Dai Di Lauro a gruppo autonomo, la ‘regola’ della Vanella Grassi

Il blitz di questa mattina contro esponenti della Vanella Grassi testimonia, ancora una volta, l’importanza e la forza assunta dal gruppo sullo scacchiere criminale partenopeo. Eppure la regola della Vanella Grassi da sempre è una soltanto: le posizioni apicali nel clan sono legate ai rapporti di parentela o di affinità con la famiglia Petriccione del ras Salvatore ‘o marenar. Questo per anni è stato il ‘segreto’ del gruppo del centro storico di Secondigliano, motivo che ne ha permesso la vittoria nella Terza Faida, mezzo per ottenere coesione e consenso.

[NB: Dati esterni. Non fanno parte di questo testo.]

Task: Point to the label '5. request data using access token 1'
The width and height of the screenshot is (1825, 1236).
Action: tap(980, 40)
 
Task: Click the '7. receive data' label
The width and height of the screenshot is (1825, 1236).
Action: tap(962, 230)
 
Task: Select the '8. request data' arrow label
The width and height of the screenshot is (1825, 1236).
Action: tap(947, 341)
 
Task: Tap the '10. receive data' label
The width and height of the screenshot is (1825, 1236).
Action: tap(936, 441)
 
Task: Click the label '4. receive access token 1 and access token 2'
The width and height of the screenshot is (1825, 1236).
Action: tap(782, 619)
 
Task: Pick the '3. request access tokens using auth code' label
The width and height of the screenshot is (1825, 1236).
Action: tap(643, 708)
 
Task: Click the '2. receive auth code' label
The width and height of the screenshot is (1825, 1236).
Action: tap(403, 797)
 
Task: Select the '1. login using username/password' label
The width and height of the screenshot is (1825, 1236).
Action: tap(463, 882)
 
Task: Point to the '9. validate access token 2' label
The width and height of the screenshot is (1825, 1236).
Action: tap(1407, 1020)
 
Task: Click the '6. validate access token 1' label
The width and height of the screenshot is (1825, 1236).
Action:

Proprio durante l’ultima guerra tra Secondigliano e Scampia decapitato il triumvirato che l’aveva guidata in quel frangente (i nipoti di Petriccione Antonio Mennetta e Rosario Guarino insieme ad Antonio Leonardi), la Vanella Grassi passò nelle mani di Antonio Accurso, ancora ai domiciliari a Scauri, e al fratello Umberto, suo ‘braccio militare’ sul territorio.

Il ‘nuovo corso’ della Vanella Grassi

Un periodo di governo durato fino all’arresto di Antonio (maggio 2014). Successivamente è l’ora dei cugini degli Accurso, Antonio Coppola e Gaetano Angrisano (scarcerato alcune settimane fa e fratello di Francesco, ucciso in un agguato al Lotto G). Ad essi si affiancarono il “responsabile economico” del clan, Giuseppe Corcione e un altro giovane promettente, legato ad una cugina della moglie di Umberto Accurso, Roberto Ciuoffi. Le ultime scarcerazioni eccellenti di Angrisano (genero di Salvatore Petriccione) e, poche settimane fa, di Paolo Esposito, figlio di Vincenzo ‘o Porsche e soprattutto genero di Luigi Magnetti, rappresenterebbero la ‘continuazione’ della tradizione del gruppo di Secondigliano, quello che, qualche anno fa Antonio Mennetta voleva porre “a capo di un Impero”.